Springs, for all the Winters

Nat Bartsch Trio
Jazz
Rufus Records RF110
Reviewed by , April 1st, 2014

When this CD was released in 2010, the Nat Bartsch Trio (NBT) consisted of the pianist (Bartsch), Josh Holt was the bassist and Leigh Fisher played drums. The music was very tastefully improvised. Taste and subtlety are paramount throughout, however at no stage does the music descend into ‘noodling’. There is an ever-present sense that every gesture is purposeful.

Bartsch uses a light touch on the piano, a technique that suits her chosen material, most of which consists of her own compositions. Throughout this set, with the exception of the riff piece entitled My Very Own Elephant Song, she displays restraint in her attack, yet preserves great clarity of intention. All of her ideas are realised with a crystal clarity that I found attractive and satisfying.

Springs.ARTIST1 (Nat Bartsch Trio LtoR Nat Bartsch piano, Josh Holt double bass, Leigh Fisher drums, photo by Hannah Dingli)

I Have . . . This first track grabbed my attention immediately. There is a delicate quality about its execution and the sureness of the performers’ assertion sets the tone for the entire CD. Holt’s bass solo is a highlight here.

Revelry by Kings of Leon and The Sire of Sorrow by Joni Mitchell are the two ‘covers’ in the set. Both are presented with respect for the original versions at the same time as reshaping some of their elements in adapting them for improvisation. I enjoyed the Bartsch Trio adaptations even more than the original popular songs.

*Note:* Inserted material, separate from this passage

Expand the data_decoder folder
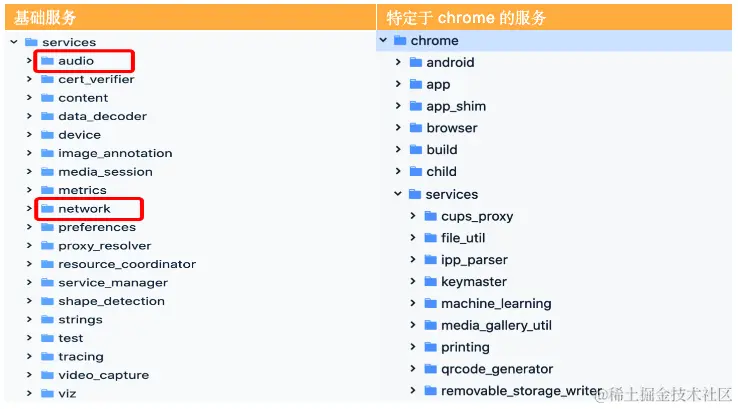 point(30,116)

Song for Mum is a composition with Latin rhythm. It contains a very good drum solo that showcases Leigh Fisher’s fine musicianship.

You Put the Spring in Spring is a piece in which triple metre is beautifully blurred by syncopated melody.

Whilst continuing the overall gentle vibe, Warm, Slowly has a slow rock feel. The drummer plays with commendable restraint yet manages to convey strong rhythmic drive. His solo makes clever use of parade ground snare drum work and cymbal interplay.

My Very Own Elephant Song employs a riff in slow triple metre that provides a contrasting mood to some of the other pieces. In this way it contributes to the balance of the album.

As I write this review, the current version of NBT has just released another album entitled To Sail, To Sing and has toured Japan with it. If the new lineup is as good as the first, I look forward to hearing it. Springs, for all the Winters is a wonderful contribution to Australia’s contemporary music. Hear Nat Bartsch whenever you can.